The problem :: Starting at the line containing "Given: Enable Error and crash data collection" and running through the end of the entries, rewrite those lines with "Enable" changed to "Turn on" and everything else unchanged. Leave the pictures out.

* start Data lines *

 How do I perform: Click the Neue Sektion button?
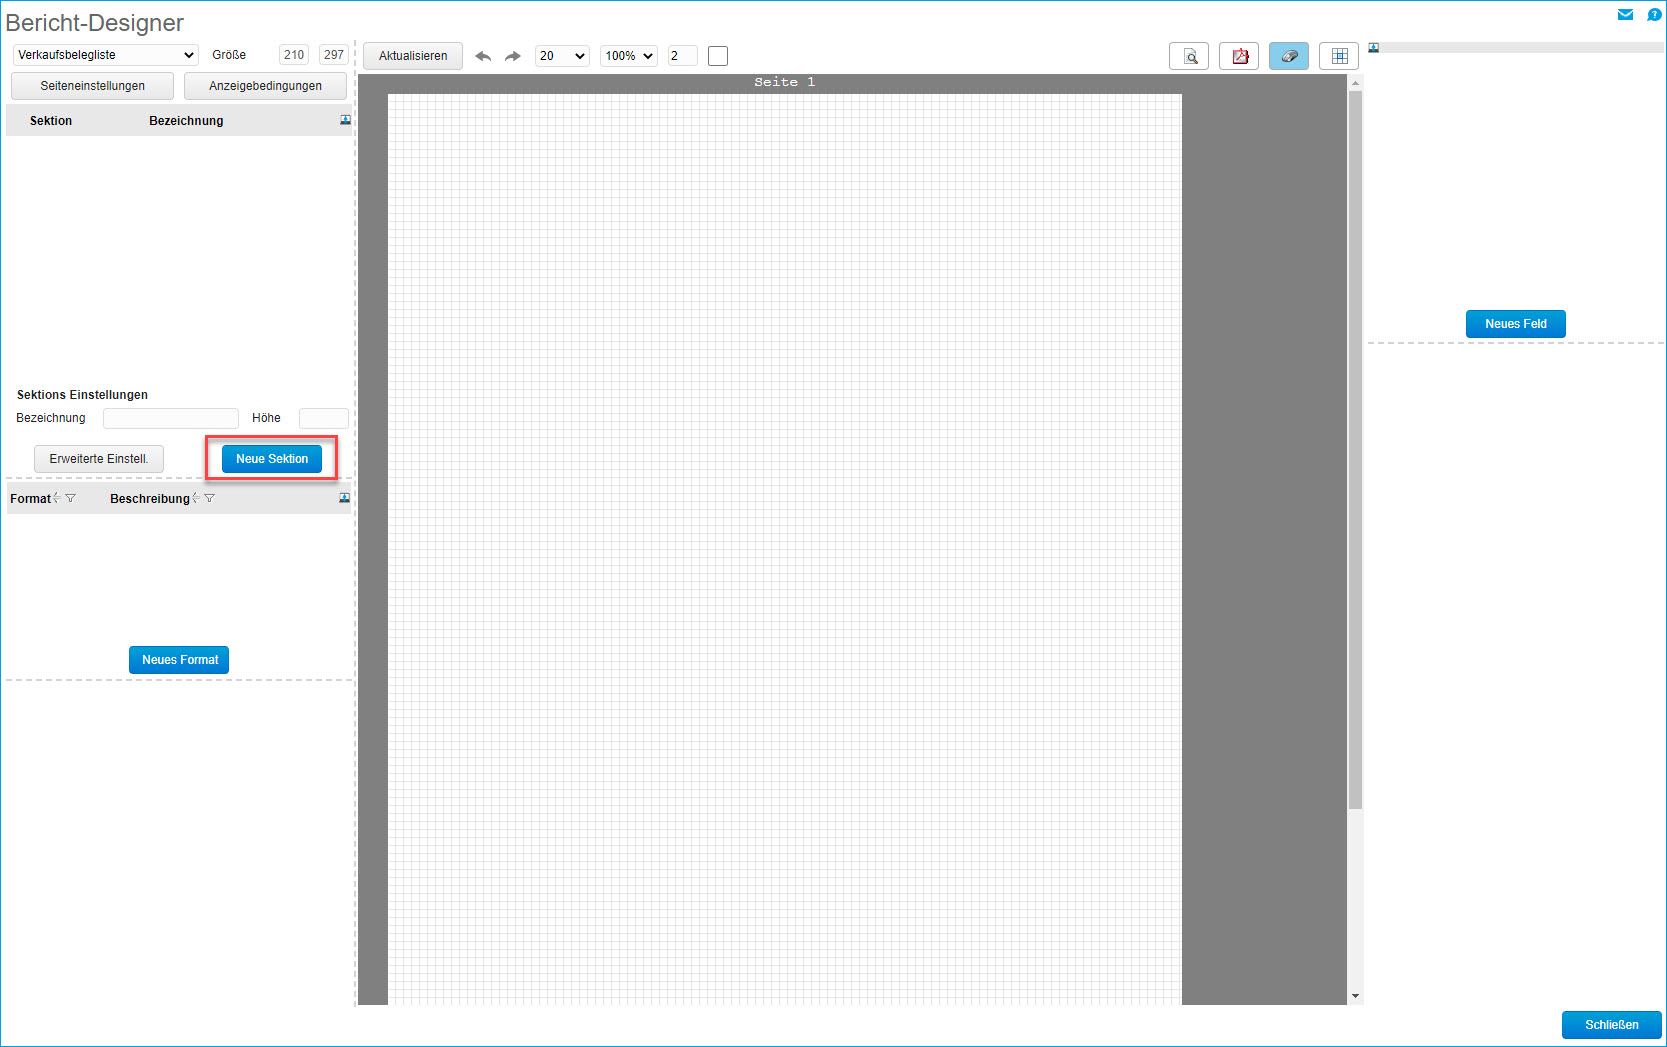[x=272, y=459]
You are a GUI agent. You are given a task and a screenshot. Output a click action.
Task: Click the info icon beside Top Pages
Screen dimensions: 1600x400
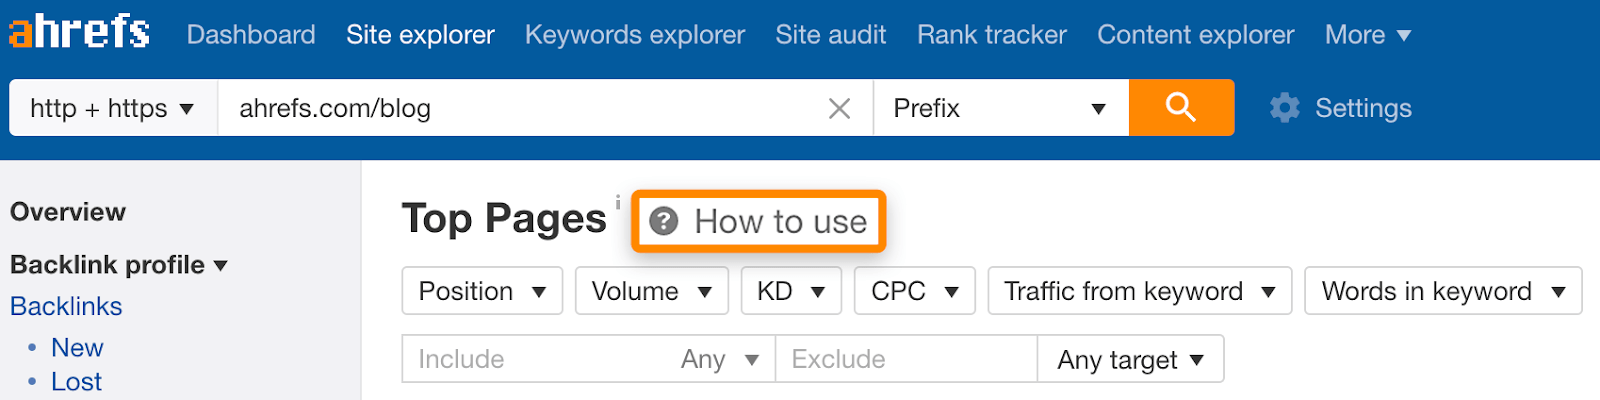pos(618,202)
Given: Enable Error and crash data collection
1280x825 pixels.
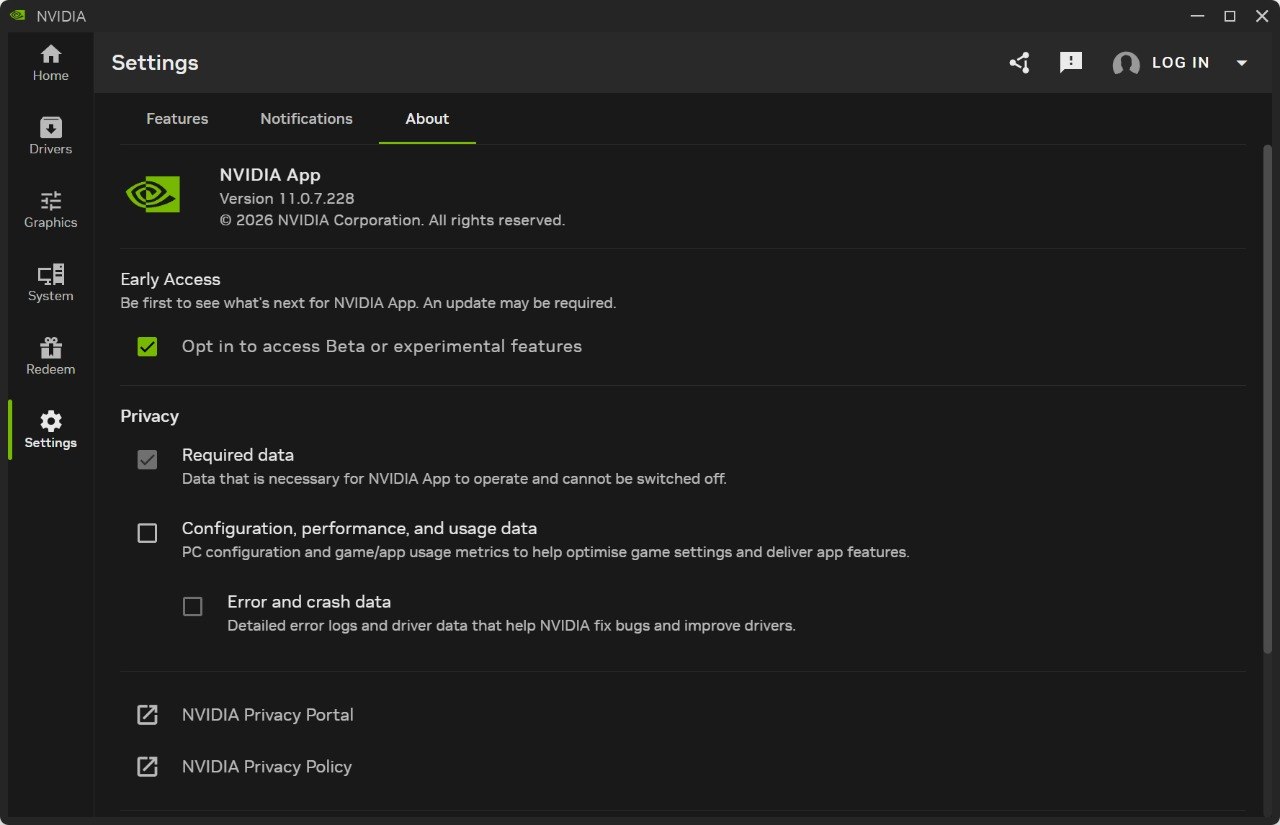Looking at the screenshot, I should (x=193, y=606).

* end Data lines *

Worked answer ::
Given: Turn on Error and crash data collection
1280x825 pixels.
Looking at the screenshot, I should (x=193, y=606).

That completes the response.